▶ _Records for the task_:
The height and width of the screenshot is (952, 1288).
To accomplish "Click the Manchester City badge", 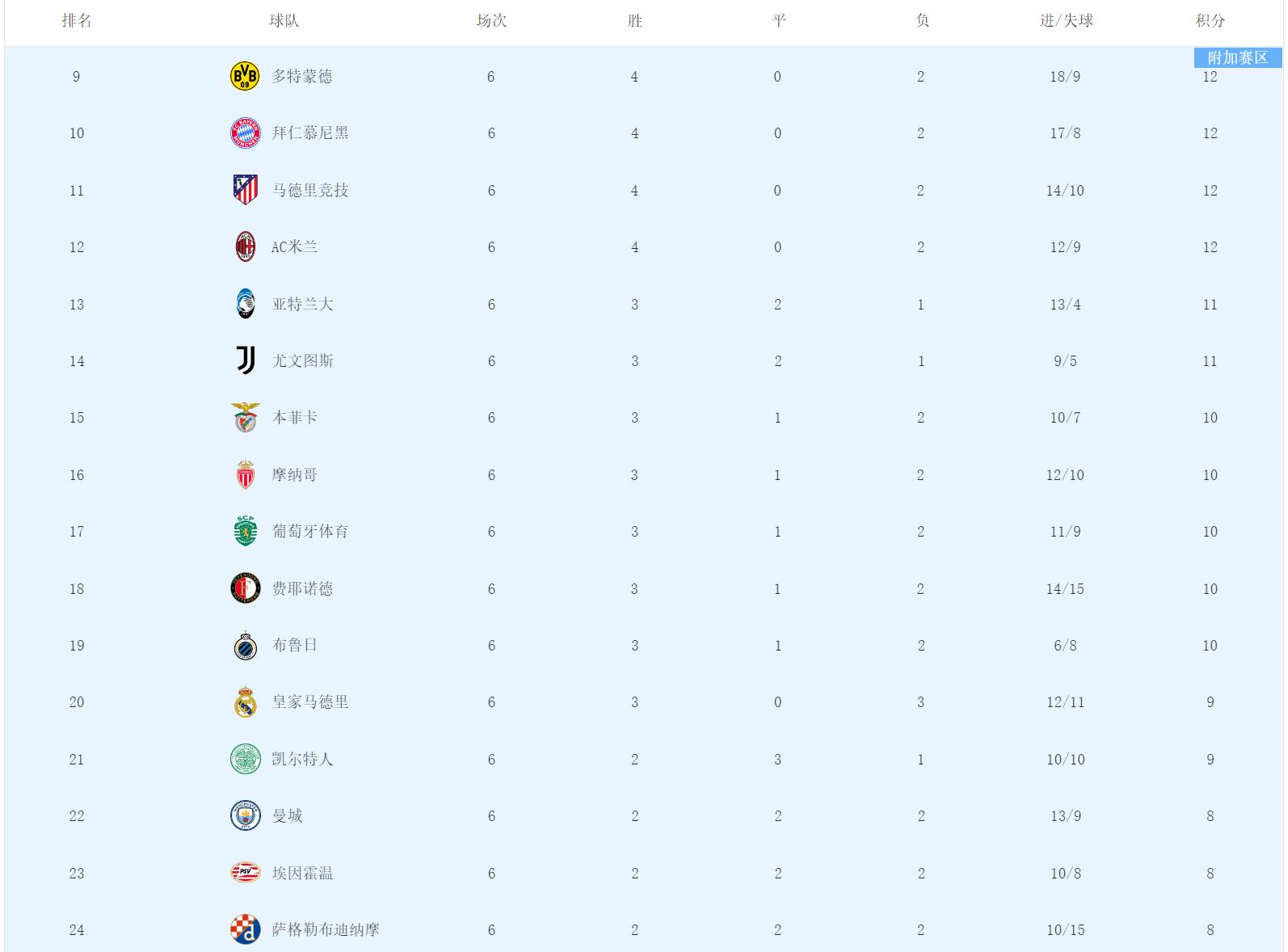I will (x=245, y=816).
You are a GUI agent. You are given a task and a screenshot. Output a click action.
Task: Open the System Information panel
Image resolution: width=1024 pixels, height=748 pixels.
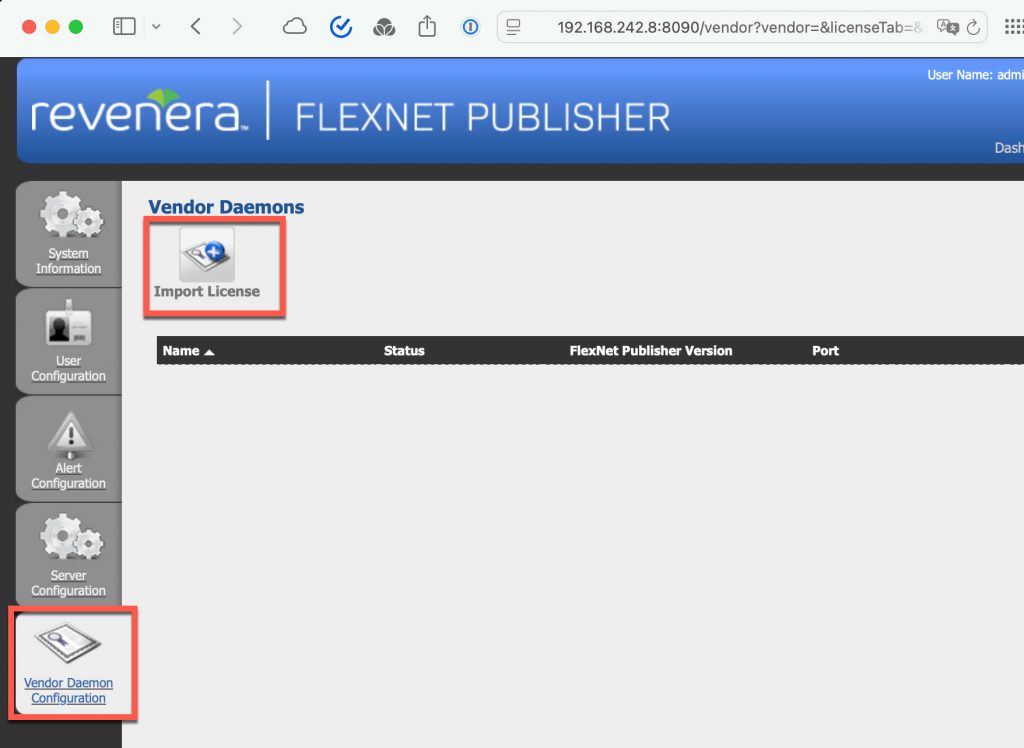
---
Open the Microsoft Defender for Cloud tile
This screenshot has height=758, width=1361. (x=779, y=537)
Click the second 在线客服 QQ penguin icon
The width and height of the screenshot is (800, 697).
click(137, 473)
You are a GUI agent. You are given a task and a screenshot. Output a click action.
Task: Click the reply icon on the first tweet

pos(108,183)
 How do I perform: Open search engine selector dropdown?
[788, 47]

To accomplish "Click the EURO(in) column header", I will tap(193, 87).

▶ _Your goal_: Copy verbatim, from the listing above, each line from the one containing "Task: Open the System Information panel" down to the one containing "Image resolution: width=1024", inclusive.

▶ _Exercise response_:
Task: Open the System Information panel
Image resolution: width=1024 pixels, height=748 pixels.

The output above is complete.